La pera mora di Faenza

Da bambino spesso ho sentito parlare in famiglia della pera mora, della pera scipiona e della pera volpina. Erano le pere del dopoguerra, coltivate per l’uso familiare. Adesso fanno parte della categoria dei “frutti dimenticati”, rivalutati con un certo successo per farne una nicchia di mercato agricolo.

La pera mora, caratteristica dell’appennino faentino, deriva da una pianta molto antica. E’ una pera tardiva e per questo preziosa. Si raccoglie la seconda quindicina di ottobre e si mangia da verso la fine di novembre. La buccia è lucida. Poi vira da un bel verde lucente, al marrone con macchie scure, quasi nere. Appunto, “more”. Qualcuno la chiama anche pera brutta.

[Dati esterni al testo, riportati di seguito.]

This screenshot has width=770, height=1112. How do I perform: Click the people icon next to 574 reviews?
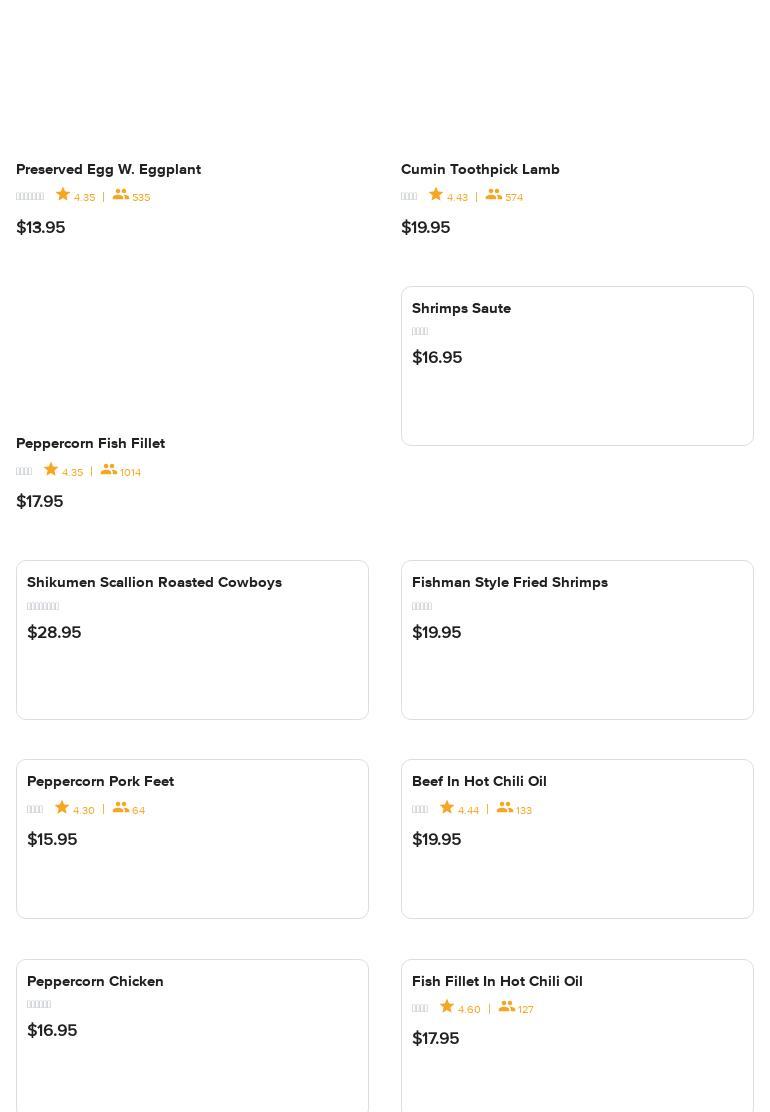coord(494,195)
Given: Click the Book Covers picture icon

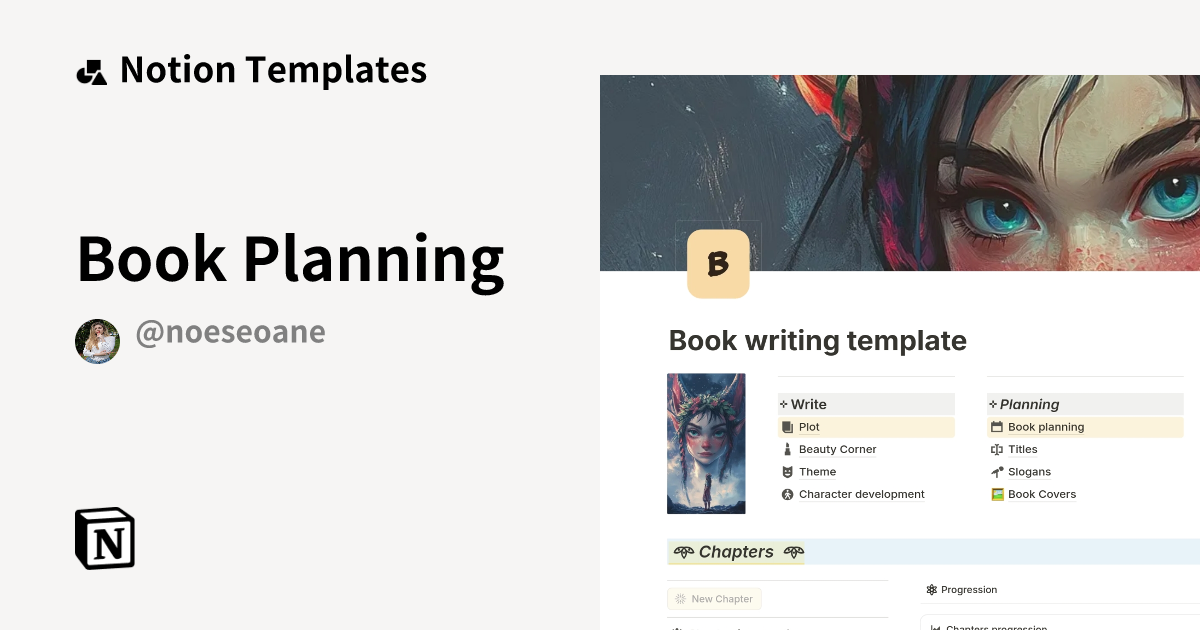Looking at the screenshot, I should pos(997,494).
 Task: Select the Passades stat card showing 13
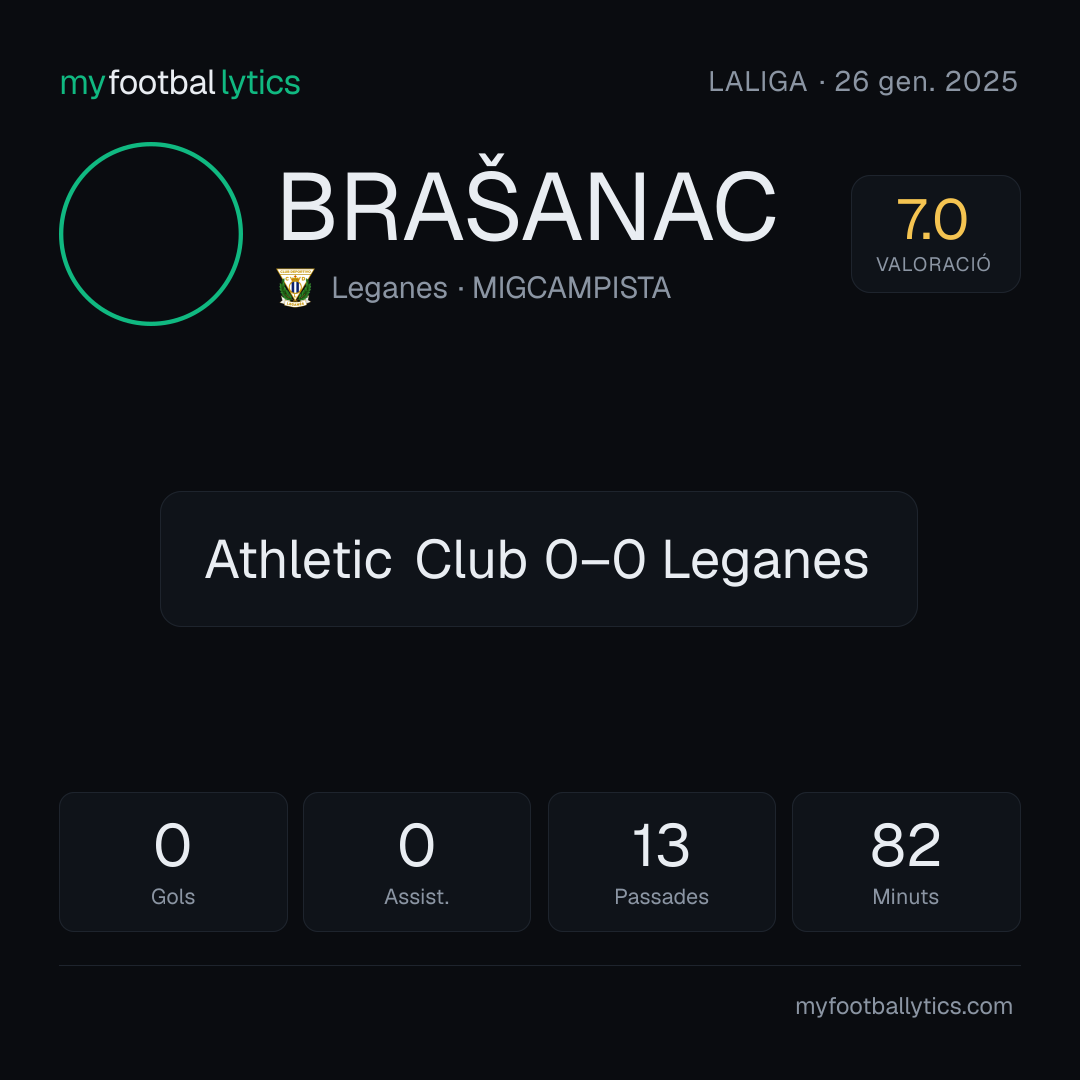point(661,862)
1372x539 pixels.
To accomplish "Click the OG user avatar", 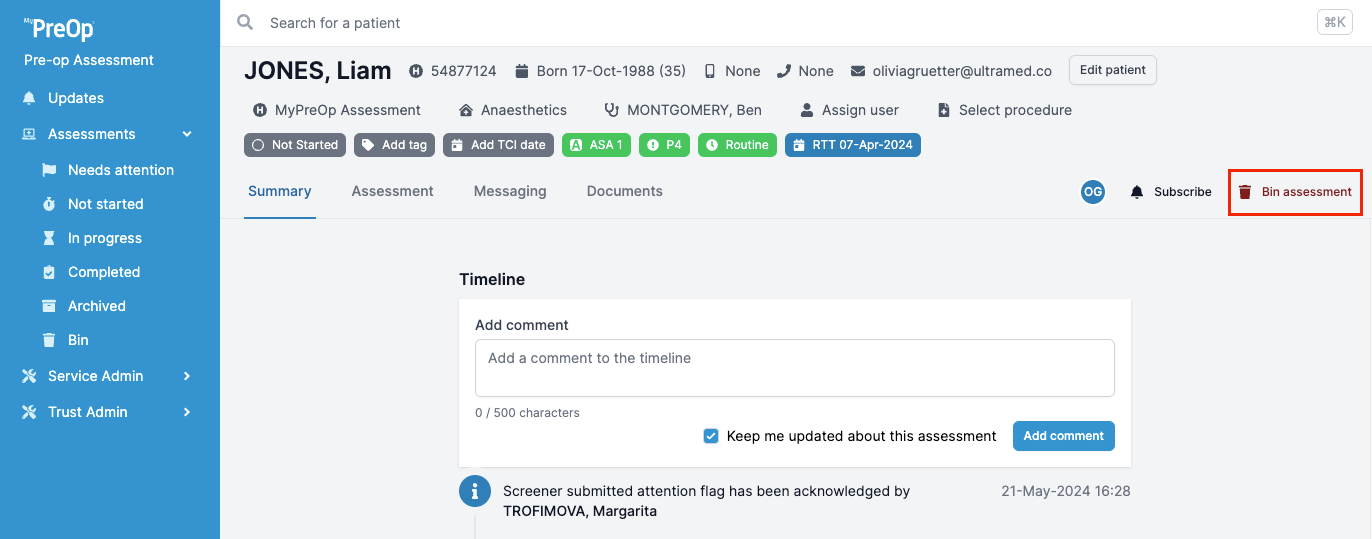I will coord(1093,192).
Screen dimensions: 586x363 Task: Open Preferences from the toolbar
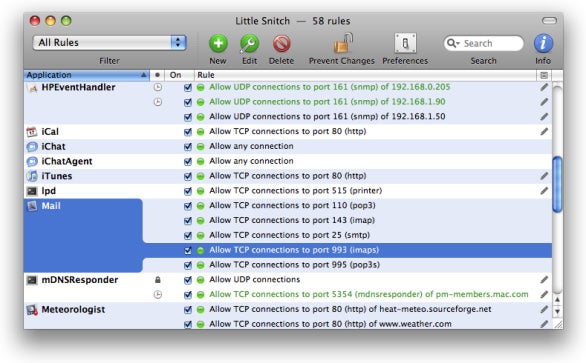click(x=405, y=43)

Brutta ma di ottimo sapore

Se vi capita di incontrarne una pianta, non è difficile vicino alle vecchie abitazioni di campagna o lungo gli stradelli di collina e montagna, chiedendo il permesso, raccoglietene qualcuna. Se vi piacciono e avete lo spazio, i vivaisti faentini hanno cominciato a proporle. Potete allocarne una pianta.

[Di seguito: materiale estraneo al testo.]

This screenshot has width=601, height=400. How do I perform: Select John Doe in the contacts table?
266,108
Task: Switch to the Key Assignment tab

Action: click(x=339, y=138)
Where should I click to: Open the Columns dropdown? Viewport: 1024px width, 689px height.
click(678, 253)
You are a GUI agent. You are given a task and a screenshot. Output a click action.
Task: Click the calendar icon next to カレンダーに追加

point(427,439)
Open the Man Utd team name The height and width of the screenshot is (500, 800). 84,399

A me la pera mora piace. La sua polpa, seppure abbastanza granulosa, è soda, succosa e, al giusto punto di maturazione, molto dolce. E’ ottima cotta al forno, oppure, tagliata a fettine, potete farne belle tortine. Gradevolissima anche cruda, da sola o per accompagnare formaggi saporiti e molto saporiti (Parmigiano, di Fossa, Gorgonzola…).